救世主に触れ詠唱を遂げた者の“伝承魔法”の力を、一時的に救世主に分け与える魔法。エメリフィムの“聖域”において女神が救世主に返した「五つ目」。
救世主に助力する者の実力は問わない。血筋によって継承される力の断片を総司に分け与えた後は、総司の魔力で“伝承魔法”が行使される。
即ち“女神の騎士”の魔力によって行使されるということであり、“伝承魔法”は一段上の領域へ昇華される。
失われかけた紅蓮の輝きは、救世主の手によって、再びエメリフィムを照らした。
エメリフィムを覆う怨嗟の蒼を、力強く薙ぎ払う紅蓮。
繋がるリスティリアを夢見る総司と、調和するエメリフィムを望むティナ。同種の理想を、野望を掲げる二人によって齎された奇跡。
「ティナの力、持ってくぞ」
「ええ、存分に使い倒してください」
四年ぶりに顕現した“炎”を懐かしむように、ティナは目を細めた。
「そうだ……行く前に伝えておくことがある」
「……もしかして、アルマのことですか」
総司がぱっとティナを振り向いた。
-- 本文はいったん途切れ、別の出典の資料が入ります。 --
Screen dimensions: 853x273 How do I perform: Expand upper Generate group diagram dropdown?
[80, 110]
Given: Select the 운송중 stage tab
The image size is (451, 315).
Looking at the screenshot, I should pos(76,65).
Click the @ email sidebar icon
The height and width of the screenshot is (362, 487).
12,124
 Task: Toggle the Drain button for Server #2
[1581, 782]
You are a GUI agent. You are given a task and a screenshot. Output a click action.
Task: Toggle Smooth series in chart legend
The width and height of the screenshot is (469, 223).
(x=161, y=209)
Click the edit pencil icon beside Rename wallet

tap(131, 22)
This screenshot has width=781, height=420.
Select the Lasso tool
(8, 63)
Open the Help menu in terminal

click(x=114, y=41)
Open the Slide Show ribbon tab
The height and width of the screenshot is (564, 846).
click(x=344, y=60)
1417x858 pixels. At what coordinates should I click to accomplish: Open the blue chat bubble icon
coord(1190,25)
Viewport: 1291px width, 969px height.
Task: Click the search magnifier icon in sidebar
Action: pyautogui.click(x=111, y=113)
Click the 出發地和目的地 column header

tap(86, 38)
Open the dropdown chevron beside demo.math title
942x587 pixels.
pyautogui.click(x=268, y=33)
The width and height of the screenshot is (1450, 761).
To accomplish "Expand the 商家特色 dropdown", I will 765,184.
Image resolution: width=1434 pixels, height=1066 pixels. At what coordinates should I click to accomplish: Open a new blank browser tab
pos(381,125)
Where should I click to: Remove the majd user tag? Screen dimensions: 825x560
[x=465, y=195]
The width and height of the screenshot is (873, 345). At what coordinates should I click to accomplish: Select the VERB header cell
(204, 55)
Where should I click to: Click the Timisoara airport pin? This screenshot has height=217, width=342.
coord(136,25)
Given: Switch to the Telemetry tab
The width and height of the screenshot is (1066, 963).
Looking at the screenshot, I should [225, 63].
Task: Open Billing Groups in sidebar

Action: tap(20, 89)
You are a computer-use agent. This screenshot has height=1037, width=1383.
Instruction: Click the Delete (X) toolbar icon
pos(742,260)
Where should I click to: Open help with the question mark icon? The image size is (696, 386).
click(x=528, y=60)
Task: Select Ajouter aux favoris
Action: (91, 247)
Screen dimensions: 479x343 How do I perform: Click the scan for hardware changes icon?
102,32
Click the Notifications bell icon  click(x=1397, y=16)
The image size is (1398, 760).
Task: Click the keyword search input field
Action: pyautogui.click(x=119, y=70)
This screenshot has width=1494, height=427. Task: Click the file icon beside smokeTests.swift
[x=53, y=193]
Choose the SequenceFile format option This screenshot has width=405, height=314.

ティナは、明確な裏切りを受けた相手にもかかわらず、寂しげな顔をしていた。
アルマの側に、ティナに対する情がどれだけあったのかは、今となっては定かではない。
ティナにとってそれは関係がなかった。
狂う前の彼女はきっと、先王のために力を尽くし、エメリフィムの「賢者アルマ」として王都を護ってくれていたのだと信じていた。
共に過ごした日々も長かった。盛大に裏切られてもなお、情を捨てきれはしなかった。
彼女の最後を想い悲しむだけの情が、ティナにはまだあった。
「そうではないかと思っていましたよ。不自然でしょう、一度は私を殺す寸前まで状況が進んだのに、姿も見せなかった。あの時出てこなかった時点で、察しはついています」
「……これ以上は許さない。ここから先、死者は出ない。負傷者は勘弁しろよ、俺とリシアは多分無傷じゃ済まねえ」
「ダメです、圧倒して帰ってきてください」
「無茶言うなよ……」
総司はポン、とティナの肩を軽く叩いた。
「行ってくる!」
「ええ、どうかご無事で!」
紅蓮の輝きを携えた総司が、再び戦線へと舞い戻り、エメリフィムでの決戦は最終局面へとなだれ込む。